Gezi direnişinin 4. yıl dönümünde, milyonlarca insanın oylarını almış HDP’nin Eş Başkanları, Milletvekilleri ve Belediye başkanlarının tutsaklığı devam ediyor.
Gez direnişinin ilk günleriydi ve Gezi parkında Belediyenin yerinden söktüğü ağaçların yerine yenilerini dikmeye çalışıyorduk. Gerçekleştirdiğimiz bu çalışmaların ardından başlamıştı her şey.
Gezi Parkında bir araya gelişler saatler ve günler ilerledikçe çoğalıyordu. Gün akşama döndüğünde Gezi Parkı bir kardeşlik şölenine dönüşüyordu. Kurulan Platformlarda halklarımızın kendi dillerinden şarkıları yükseliyordu.
Yerinden sökülen o ağaçlar, birbirlerini hiç tanımayan ve belki de o ana kadar birbirlerine ön yargıyla bakan farklı etnik köken, inanç ve siyasi görüşlerden insanları bir araya getirmeyi başarmıştı.
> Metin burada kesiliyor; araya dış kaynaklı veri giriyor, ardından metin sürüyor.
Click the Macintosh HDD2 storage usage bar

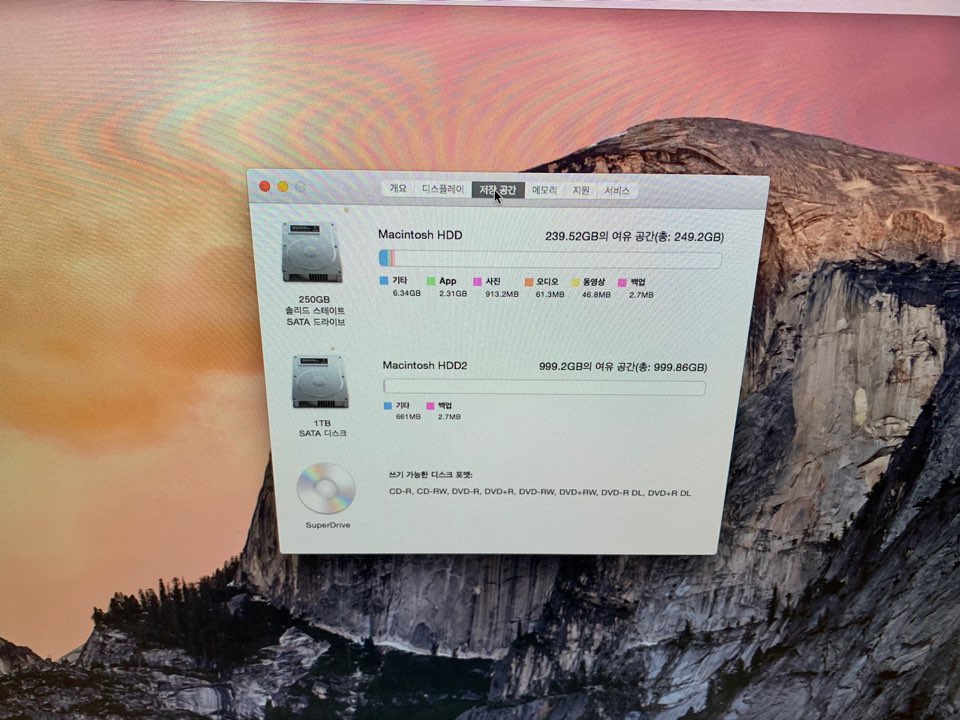click(x=544, y=388)

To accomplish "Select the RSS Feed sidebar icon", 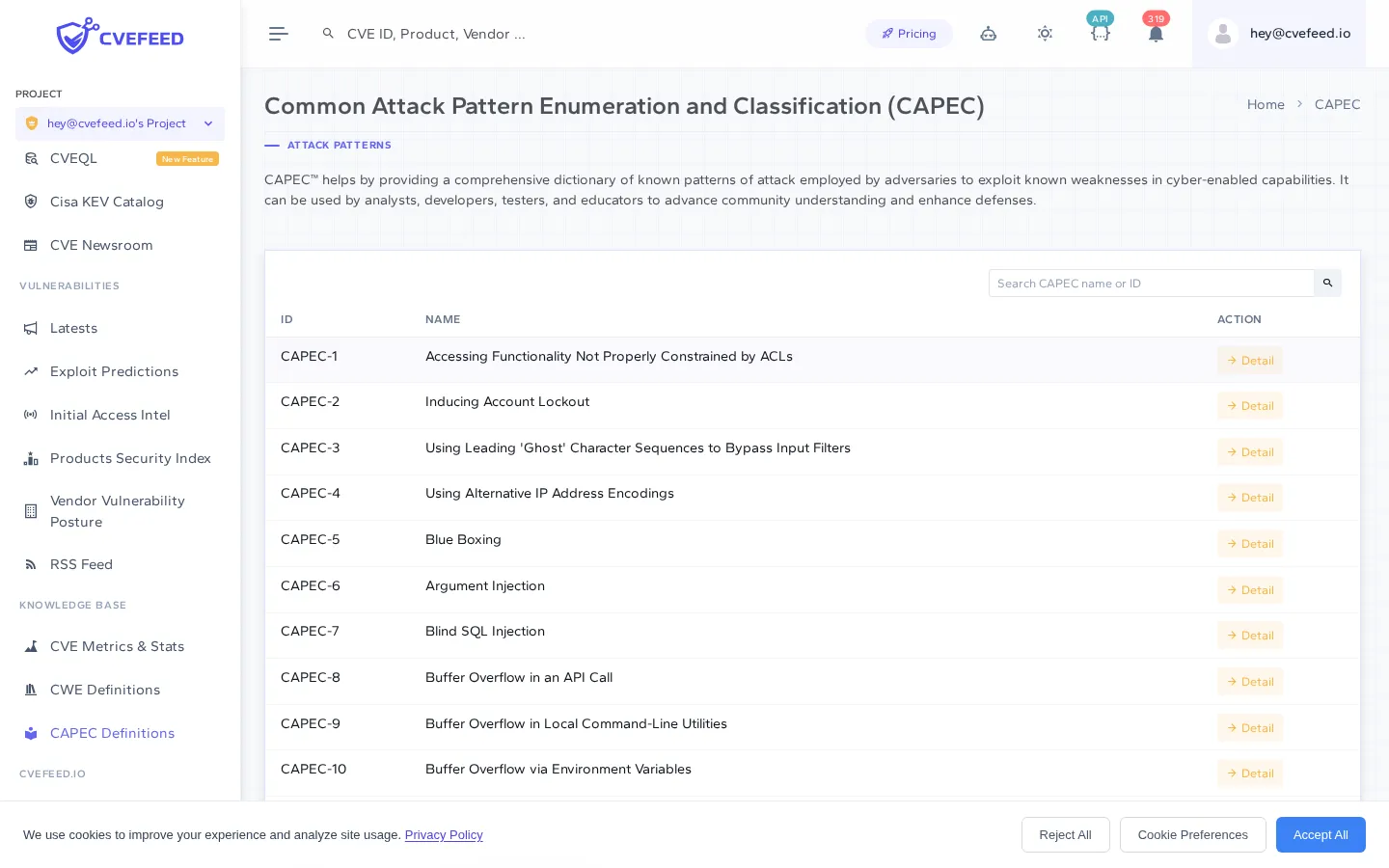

Dikilen ağaçların yerine yenilerinin dikilmesinin ardından çadırlar kurulmaya başlandı. Parktaki kardeşlik ortamı büyük bir direnişin örülmeye başlandığının da işaretini veriyordu. Bu olasılığın ardından Park sakinleri kurdukları çadırlarda sabahlamaya başlamıştı. Gezi Parkında dikilen ağaçlarla birlikte insanların ortaklaştığı yeni bir yaşam yeşeriyordu.
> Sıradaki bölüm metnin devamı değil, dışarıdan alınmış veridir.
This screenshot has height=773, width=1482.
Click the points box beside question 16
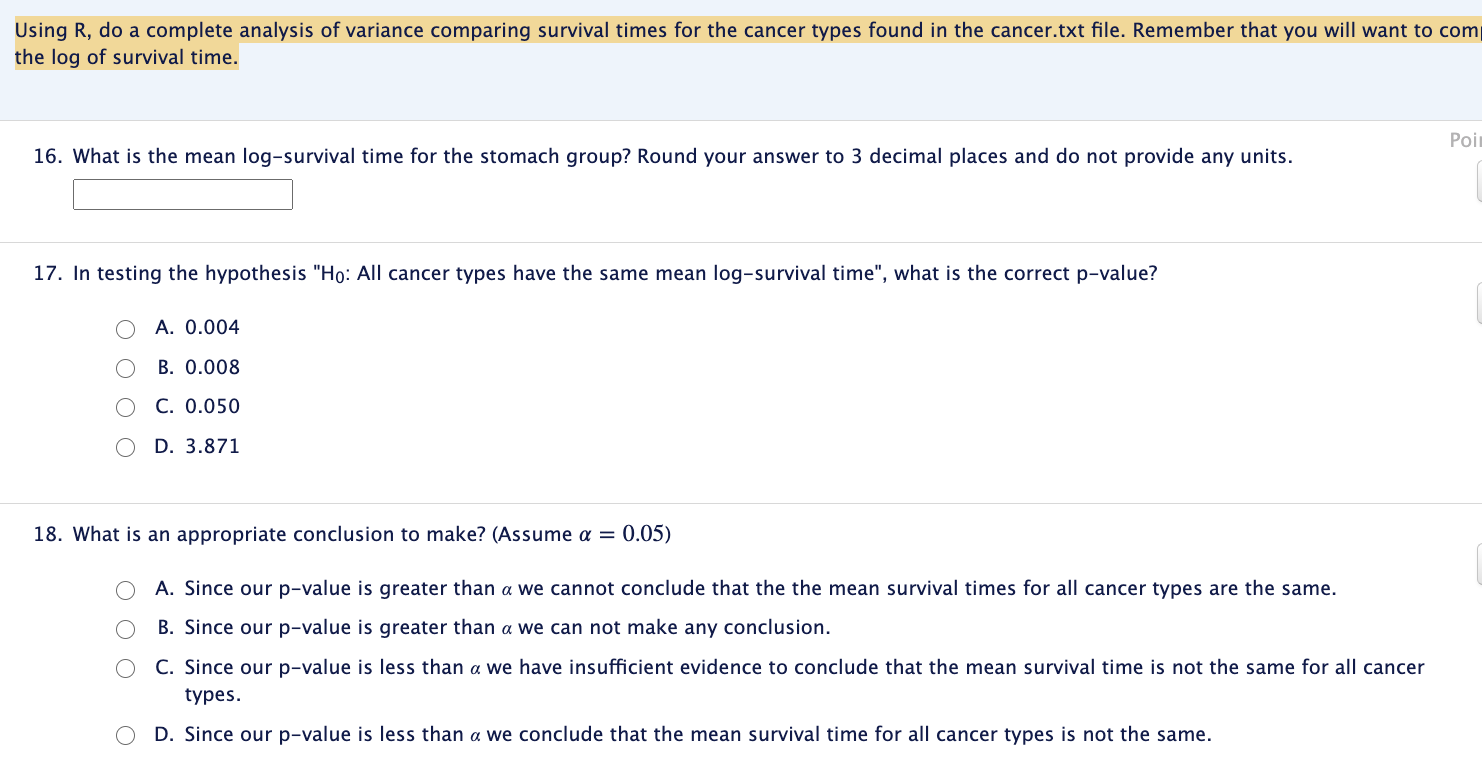coord(1479,181)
İktidar ortaya çıkan bu güzellikten yana rahatsızdı ve saldırmak için fırsat kolluyordu. Beklenen oldu ve çevik kuvvetin ilk saldırısı ağır olmuştu. İnsanlara acımasızca saldıran ve yaralayan Polis, kurulmuş olan çadırları da ateşe vermişti.
Direnişin ilk kıvılcımını Polis ateşlemişti aslında. Sonrasını hep birlikte yaşadık ve gördük. Bu direniş mevcut AKP iktidarını dağılma noktasına getirmişti. Çözümü şiddette bulan iktidar ve onun başı Erdoğan, genç fidanlarımızın hayattan koparılması için harekete geçmişti.
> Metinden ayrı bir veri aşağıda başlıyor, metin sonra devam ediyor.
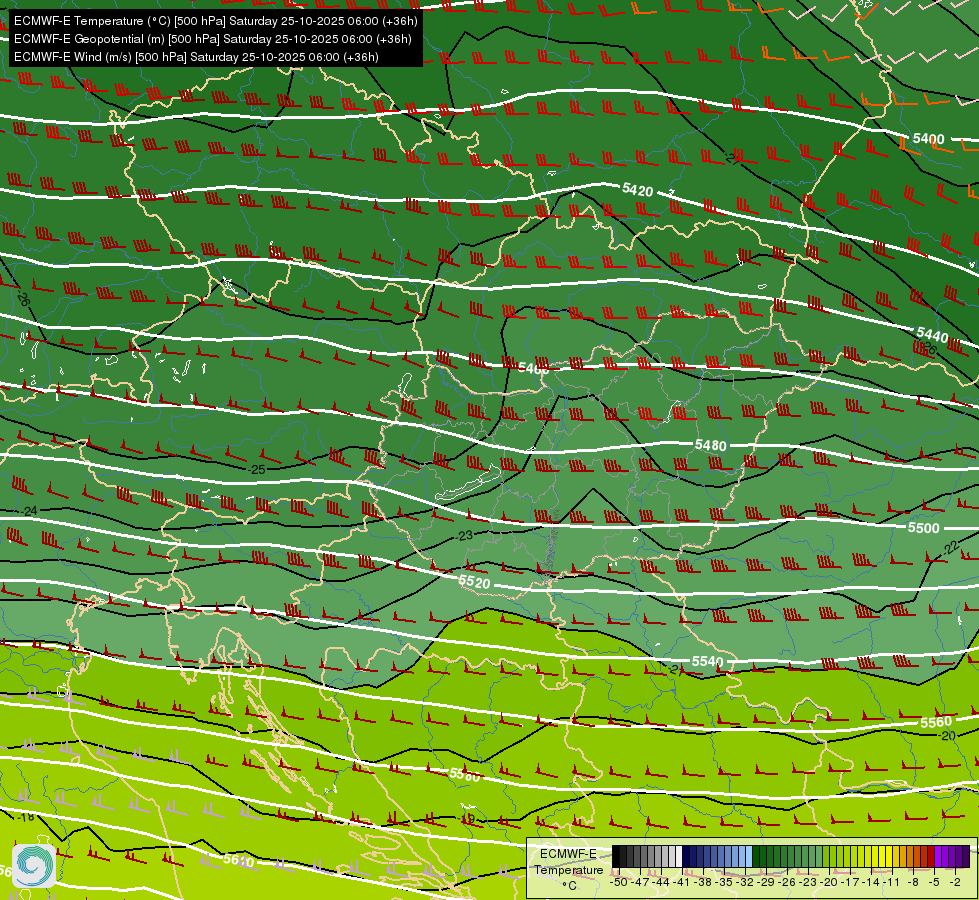Click the 5520 geopotential contour label
The image size is (979, 900).
(x=475, y=582)
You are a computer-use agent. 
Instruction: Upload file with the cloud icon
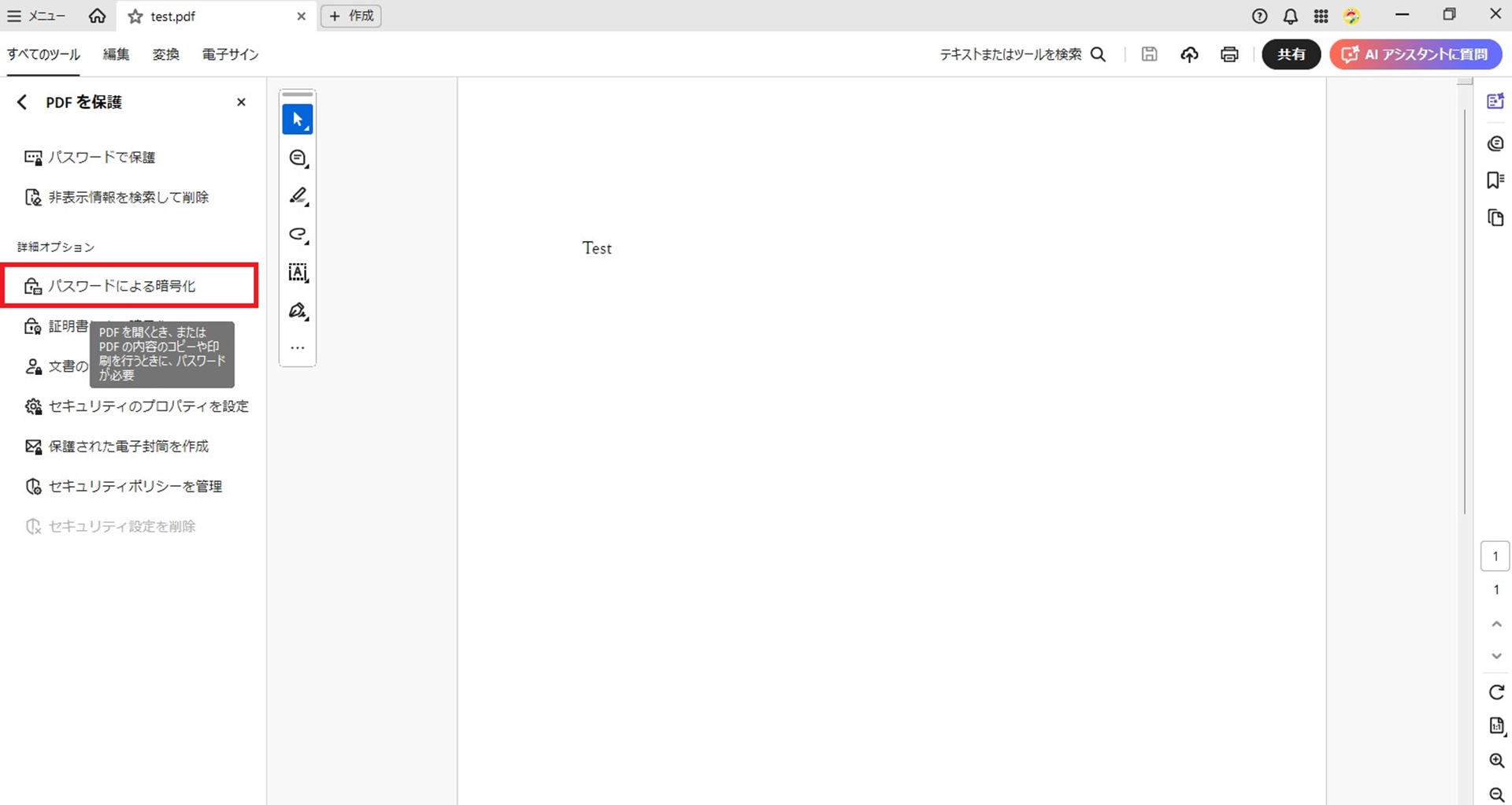(x=1189, y=54)
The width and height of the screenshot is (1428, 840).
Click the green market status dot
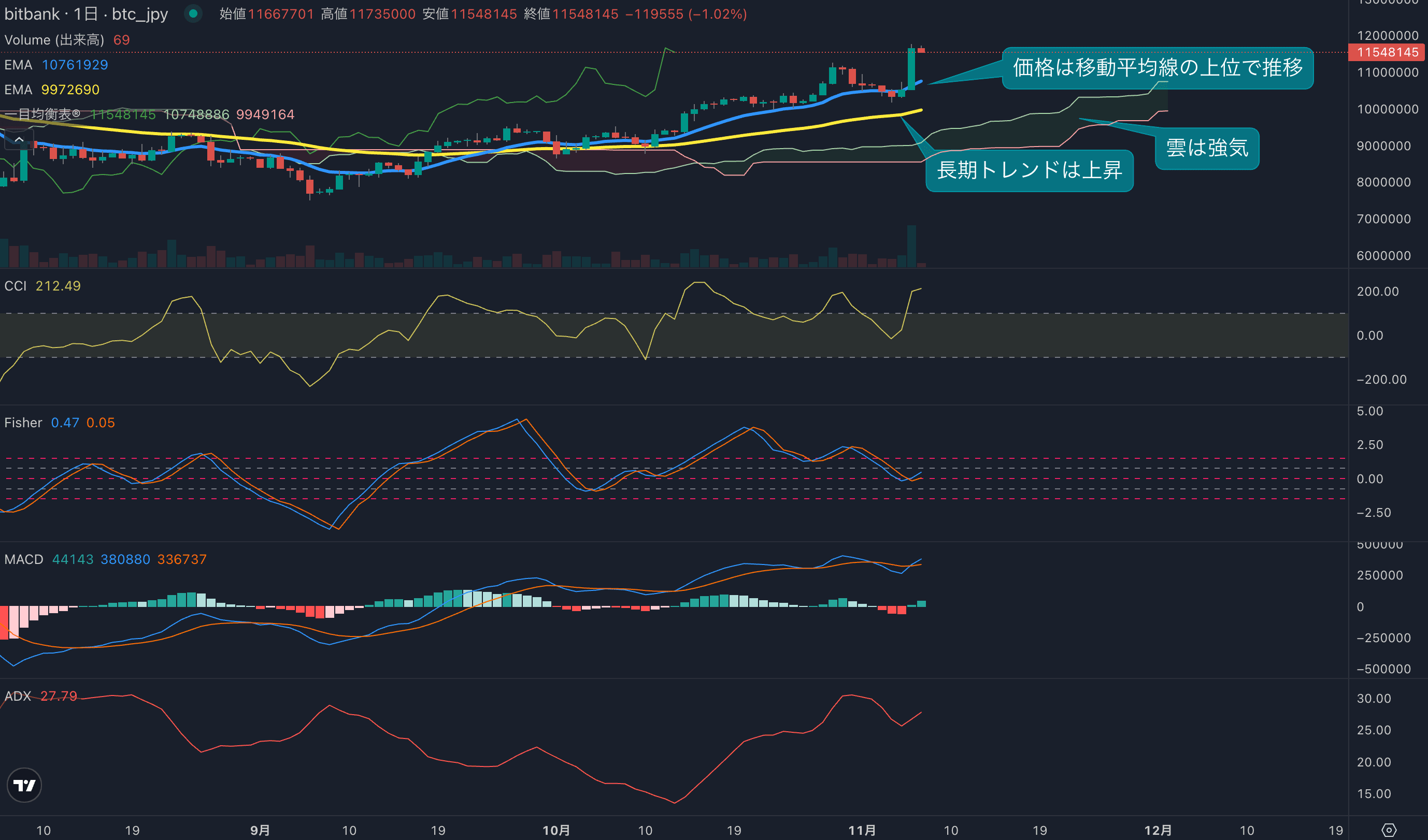coord(193,13)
Türkiye’nin bütün kentlerine yayılan bu direnişle birlikte onlarca genç fidanımız hayattan koparıldı. Binlercesi yaralandı ve gözaltılar, tutuklanmalar olağan hale getirildi.
Gezi Direnişinin 4. yıl dönümünde endişe ve kaygıyla bakıyoruz geleceğe. Diktatörlük hevesi içinde kıvrananların giderek saldırganlaştığı, ülkemizin geleceği, özgür ve kardeşçe bir yaşam için kaygı duyan herkesin açık hedef haline geldiği bir yeni dönemi yaşıyoruz.
Gezi direnişinin 4. yıl dönümünde, milyonlarca insanın oylarını almış HDP’nin Eş Başkanları, Milletvekilleri ve Belediye başkanlarının tutsaklığı devam ediyor. Kentler yerle bir edilirken, insanlar acımasızca katledildi. İnsanlarla birlikte tarihinin de yok edildiği ağır ve sancılı bir süreçten bahsetmek mümkün bugün.
Türkiye’de yeni yaşamın, Gezi’nin kardeşlik ruhuyla şekilleneceğine olan inancımızı koruyoruz. Bu gün eksik olan budur ve bu ruhun hayat bulması için Gezi sürecinde olduğu gibi kenetlenmek ve birlikte mücadele etmek zorundayız. Gezi Direnişini unutmadık ve unutturmayacağız. Kaybettiklerimizi saygıyla ve özlemle anıyoruz. Onları yüreklerimizde, insanlık kavgamızda hep yaşatacağız.